Study notes for Amazon RDS and DynamoDB.
Databases are the core component of any modern web application, and must be kept secure and backed up.
Although Amazon’s training videos will tell you that no-SQL, schemaless databases are the future, just remember that PostgreSQL can also store JSON objects in tables and perform on par with all those no-SQL DBs. That being said, Dynamo DB’s serverless key-value tables do have a purpose, but just don’t abandon ship for No-SQL right away, ok?
If you do go the No-SQL route, please for the sake of all your data scientists and engineers, do NOT choose to go schemaless.
As a rule of thumb, if you have engineers that know and love MongoDB, let them use MongoDB (or AWS DocumentDB). If you have engineers that love MySQL, let them use MySQL. I don’t know if there is really that large of a gap in performance between different database vendors, so let your team work with what they’re best at.
Databases Need IPs Too
If you do not choose a serverless database such as Aurora Serverless or Dynamo DB, then you RDS instance will need to have a IP address assigned to it. If it’s in a public subnet, then you will be incurring a public IPv4 address cost too. Keep that in mind when calculating costs.
Use RDS Proxy
Databases and database clients kinda suck at handling connections. For on-premises deployments, many people use pg_bouncer
as a proxy in front of their PostgreSQL database to pool connections for faster connection times and less resource waste.
AWS has a similar tool called RDS Proxy.
Database Migration Service (DMS) is Tricky
One of the services you are introduced to by the AWS trainings is the Database Migration Service, which is designed to make migrating your on-premises databases to the cloud easier. It features a wide variety of source and target database types, and is marketed so heavily by AWS that you would think that it’s a solid choice.
Wrong. It’s an OK choice, but you don’t have to go far on the internet to find horror stories. Exercise caution when using DMS. Run some test migrations first, with representative data schemas and approximately the same scale of data that you will be migrating.

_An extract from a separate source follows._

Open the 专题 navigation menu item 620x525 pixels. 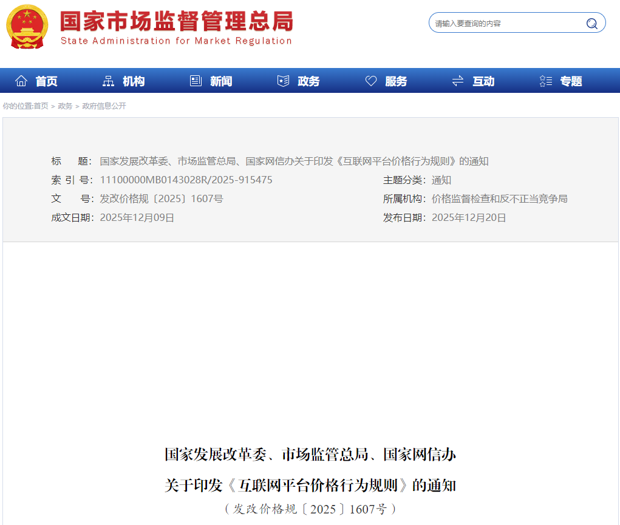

For example, the folks at Smily posted about their DMS migration experience going from PostgreSQL to PostgreSQL. It doesn’t get simpler than that, yet they still encountered issues. I recommend you give their article a read. In it, they point out a specific error they had that if a VARCHAR column didn’t have a size limit set, that it would automatically be assigned a size limit of 8000 characters, which they figured out from this Qlick webpage oddly enough. That being said, if you have giant text strings, maybe it’s time to convert that column to a TEXT
datatype instead of a VARCHAR
.
Also remember to thoroughly check your migrated database before using it live. This Redditor performed a DMS migration, and it seemed successful, but many rows of data were missing in the middle of the database tables. Entries at the ends of the tables were fine, but somehow the middle went missing. Some better testing and validation would have caught this.
Dynamo DB Change Events Works with API Sync Very Well
In a stroke of genius, AWS has created a very impressive integration between Dynamo DB and AWS App Sync.
Instead of client devices performing a dreaded HTTP polling loop, AWS AppSync can send change notifications to your client application using a GraphQL subscription over a WebSocket connection. It has worked great for me, and was relatively easy to setup. If you’re still doing periodic request polling in 2024, please switch to WebSockets or at least long polling.